> [Task objective] The lines from the start of the records through the one containing "Select the Lots" are to be transcribed exactly, and nothing else.

> [Excerpted data]
# # # # # # #
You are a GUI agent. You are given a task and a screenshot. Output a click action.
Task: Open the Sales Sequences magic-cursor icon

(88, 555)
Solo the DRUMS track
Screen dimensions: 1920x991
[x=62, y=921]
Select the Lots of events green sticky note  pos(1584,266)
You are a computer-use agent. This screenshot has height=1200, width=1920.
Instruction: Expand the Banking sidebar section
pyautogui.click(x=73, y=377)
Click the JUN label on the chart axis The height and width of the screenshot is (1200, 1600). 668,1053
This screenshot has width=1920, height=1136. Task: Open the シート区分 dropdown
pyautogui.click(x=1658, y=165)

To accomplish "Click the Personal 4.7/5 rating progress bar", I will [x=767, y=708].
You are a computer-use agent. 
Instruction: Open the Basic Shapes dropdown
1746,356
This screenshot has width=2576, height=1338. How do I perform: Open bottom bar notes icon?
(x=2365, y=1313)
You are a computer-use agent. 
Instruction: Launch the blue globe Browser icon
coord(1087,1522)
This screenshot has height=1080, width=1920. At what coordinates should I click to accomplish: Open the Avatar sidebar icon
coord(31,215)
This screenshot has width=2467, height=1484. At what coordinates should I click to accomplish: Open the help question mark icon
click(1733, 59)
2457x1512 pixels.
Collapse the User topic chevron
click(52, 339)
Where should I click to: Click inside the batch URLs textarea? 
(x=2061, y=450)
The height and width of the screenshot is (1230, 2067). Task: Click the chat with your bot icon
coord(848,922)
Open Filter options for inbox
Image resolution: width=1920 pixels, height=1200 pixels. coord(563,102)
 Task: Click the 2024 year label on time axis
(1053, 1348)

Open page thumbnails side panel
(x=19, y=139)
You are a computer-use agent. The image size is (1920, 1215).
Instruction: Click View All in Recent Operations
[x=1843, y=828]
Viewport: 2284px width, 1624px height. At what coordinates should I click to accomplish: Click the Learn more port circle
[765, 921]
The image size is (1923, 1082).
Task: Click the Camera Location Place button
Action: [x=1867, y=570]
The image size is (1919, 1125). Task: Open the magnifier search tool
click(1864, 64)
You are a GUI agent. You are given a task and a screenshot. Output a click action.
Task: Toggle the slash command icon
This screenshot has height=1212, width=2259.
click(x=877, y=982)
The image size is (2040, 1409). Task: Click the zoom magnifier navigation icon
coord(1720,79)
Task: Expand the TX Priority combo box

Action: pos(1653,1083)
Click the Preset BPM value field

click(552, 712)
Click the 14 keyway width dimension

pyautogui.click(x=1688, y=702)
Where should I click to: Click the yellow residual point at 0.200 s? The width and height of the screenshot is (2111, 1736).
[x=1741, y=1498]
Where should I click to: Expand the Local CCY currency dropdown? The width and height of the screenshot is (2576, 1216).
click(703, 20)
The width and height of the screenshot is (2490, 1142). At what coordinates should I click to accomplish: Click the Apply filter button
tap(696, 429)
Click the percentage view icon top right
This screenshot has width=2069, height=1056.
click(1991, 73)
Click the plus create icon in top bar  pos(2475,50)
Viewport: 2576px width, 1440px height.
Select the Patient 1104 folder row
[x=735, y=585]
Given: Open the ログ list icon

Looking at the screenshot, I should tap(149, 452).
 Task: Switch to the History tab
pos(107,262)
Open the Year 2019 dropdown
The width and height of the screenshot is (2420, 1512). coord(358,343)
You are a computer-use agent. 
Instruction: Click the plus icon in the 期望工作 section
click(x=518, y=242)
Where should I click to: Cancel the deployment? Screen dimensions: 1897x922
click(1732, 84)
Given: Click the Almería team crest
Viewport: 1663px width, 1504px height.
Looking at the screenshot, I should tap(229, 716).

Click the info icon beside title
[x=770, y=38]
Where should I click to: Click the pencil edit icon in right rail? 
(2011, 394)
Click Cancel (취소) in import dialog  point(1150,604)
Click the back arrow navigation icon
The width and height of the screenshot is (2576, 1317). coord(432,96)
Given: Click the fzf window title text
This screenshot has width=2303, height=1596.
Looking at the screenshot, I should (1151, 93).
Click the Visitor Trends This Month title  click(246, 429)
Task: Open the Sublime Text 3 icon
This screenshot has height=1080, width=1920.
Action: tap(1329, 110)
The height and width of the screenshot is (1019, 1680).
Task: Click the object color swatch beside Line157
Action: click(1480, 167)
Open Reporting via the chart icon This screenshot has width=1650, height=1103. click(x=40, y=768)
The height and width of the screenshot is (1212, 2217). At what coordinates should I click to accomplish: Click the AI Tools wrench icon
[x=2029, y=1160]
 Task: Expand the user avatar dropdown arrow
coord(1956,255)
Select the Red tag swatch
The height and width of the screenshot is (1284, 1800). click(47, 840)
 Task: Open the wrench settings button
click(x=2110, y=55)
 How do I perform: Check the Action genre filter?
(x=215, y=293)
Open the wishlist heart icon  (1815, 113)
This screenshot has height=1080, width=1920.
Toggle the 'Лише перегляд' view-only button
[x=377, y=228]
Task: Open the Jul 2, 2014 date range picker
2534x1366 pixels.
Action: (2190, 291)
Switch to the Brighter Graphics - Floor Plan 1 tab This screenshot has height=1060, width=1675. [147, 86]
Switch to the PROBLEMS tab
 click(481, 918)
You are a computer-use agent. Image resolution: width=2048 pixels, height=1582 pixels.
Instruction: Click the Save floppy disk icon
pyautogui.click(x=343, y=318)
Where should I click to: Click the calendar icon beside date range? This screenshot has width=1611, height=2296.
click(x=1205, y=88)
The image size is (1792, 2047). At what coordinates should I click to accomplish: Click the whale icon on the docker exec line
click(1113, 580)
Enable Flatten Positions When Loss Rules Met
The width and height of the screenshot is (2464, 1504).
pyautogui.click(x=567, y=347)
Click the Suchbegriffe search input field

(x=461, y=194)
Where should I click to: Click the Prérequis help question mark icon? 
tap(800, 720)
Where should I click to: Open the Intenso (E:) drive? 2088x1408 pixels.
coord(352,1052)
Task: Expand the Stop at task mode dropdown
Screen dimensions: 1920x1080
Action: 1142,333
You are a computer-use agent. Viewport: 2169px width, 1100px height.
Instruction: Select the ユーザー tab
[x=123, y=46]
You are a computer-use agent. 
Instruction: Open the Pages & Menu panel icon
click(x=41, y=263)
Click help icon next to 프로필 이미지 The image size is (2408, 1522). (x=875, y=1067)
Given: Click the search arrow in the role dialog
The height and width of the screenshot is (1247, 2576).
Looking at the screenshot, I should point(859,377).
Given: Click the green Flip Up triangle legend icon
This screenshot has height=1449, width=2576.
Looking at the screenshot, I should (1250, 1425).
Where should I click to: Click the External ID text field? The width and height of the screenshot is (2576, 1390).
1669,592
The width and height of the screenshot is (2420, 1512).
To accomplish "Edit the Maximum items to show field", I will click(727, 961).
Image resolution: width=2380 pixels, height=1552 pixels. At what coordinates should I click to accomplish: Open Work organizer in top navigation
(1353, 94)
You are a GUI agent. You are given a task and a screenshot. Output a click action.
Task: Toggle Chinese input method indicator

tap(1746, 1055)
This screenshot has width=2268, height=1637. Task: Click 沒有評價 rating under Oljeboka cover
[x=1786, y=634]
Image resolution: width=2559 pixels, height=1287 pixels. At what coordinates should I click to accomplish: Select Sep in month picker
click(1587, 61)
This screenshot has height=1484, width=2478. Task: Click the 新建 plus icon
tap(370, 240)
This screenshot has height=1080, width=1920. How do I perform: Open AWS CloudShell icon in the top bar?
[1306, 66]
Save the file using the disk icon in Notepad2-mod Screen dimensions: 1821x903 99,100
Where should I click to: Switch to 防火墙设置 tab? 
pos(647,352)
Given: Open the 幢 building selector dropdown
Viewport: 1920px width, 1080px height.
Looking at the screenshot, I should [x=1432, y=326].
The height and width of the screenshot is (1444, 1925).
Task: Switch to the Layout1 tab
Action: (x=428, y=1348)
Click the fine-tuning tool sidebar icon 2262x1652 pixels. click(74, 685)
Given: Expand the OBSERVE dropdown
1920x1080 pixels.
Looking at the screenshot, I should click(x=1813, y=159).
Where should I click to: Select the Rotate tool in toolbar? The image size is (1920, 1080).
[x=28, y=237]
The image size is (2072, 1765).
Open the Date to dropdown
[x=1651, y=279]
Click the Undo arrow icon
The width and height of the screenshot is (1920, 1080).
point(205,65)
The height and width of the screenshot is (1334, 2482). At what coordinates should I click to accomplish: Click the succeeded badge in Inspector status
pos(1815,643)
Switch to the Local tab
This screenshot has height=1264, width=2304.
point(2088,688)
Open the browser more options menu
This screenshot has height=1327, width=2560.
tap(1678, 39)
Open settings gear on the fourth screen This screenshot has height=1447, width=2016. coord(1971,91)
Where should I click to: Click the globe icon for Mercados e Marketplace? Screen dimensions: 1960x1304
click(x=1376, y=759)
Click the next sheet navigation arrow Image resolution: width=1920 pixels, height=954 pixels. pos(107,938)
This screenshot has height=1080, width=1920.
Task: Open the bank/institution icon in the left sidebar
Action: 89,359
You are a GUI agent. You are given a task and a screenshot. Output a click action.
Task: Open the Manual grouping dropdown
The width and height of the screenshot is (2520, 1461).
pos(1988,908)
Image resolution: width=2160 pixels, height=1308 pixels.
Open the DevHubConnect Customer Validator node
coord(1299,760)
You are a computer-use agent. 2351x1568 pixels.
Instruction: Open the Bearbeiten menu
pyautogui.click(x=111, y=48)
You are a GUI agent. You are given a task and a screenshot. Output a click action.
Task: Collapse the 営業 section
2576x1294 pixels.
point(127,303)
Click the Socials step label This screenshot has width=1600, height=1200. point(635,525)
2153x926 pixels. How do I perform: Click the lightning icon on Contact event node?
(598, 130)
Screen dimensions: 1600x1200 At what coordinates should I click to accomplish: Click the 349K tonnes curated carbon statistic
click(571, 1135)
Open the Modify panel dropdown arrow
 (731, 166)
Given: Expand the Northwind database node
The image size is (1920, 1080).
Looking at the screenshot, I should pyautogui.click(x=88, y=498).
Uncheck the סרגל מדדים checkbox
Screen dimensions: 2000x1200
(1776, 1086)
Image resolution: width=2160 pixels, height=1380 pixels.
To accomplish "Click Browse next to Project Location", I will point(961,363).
# # # # # # #
> [Response for this exercise]
You are a GUI agent. You are given a task and a screenshot. Output a click action.
Task: Open the Sales Sequences magic-cursor icon

(88, 555)
Solo the DRUMS track
Screen dimensions: 1920x991
[x=62, y=921]
Select the Lots of events green sticky note  pos(1584,266)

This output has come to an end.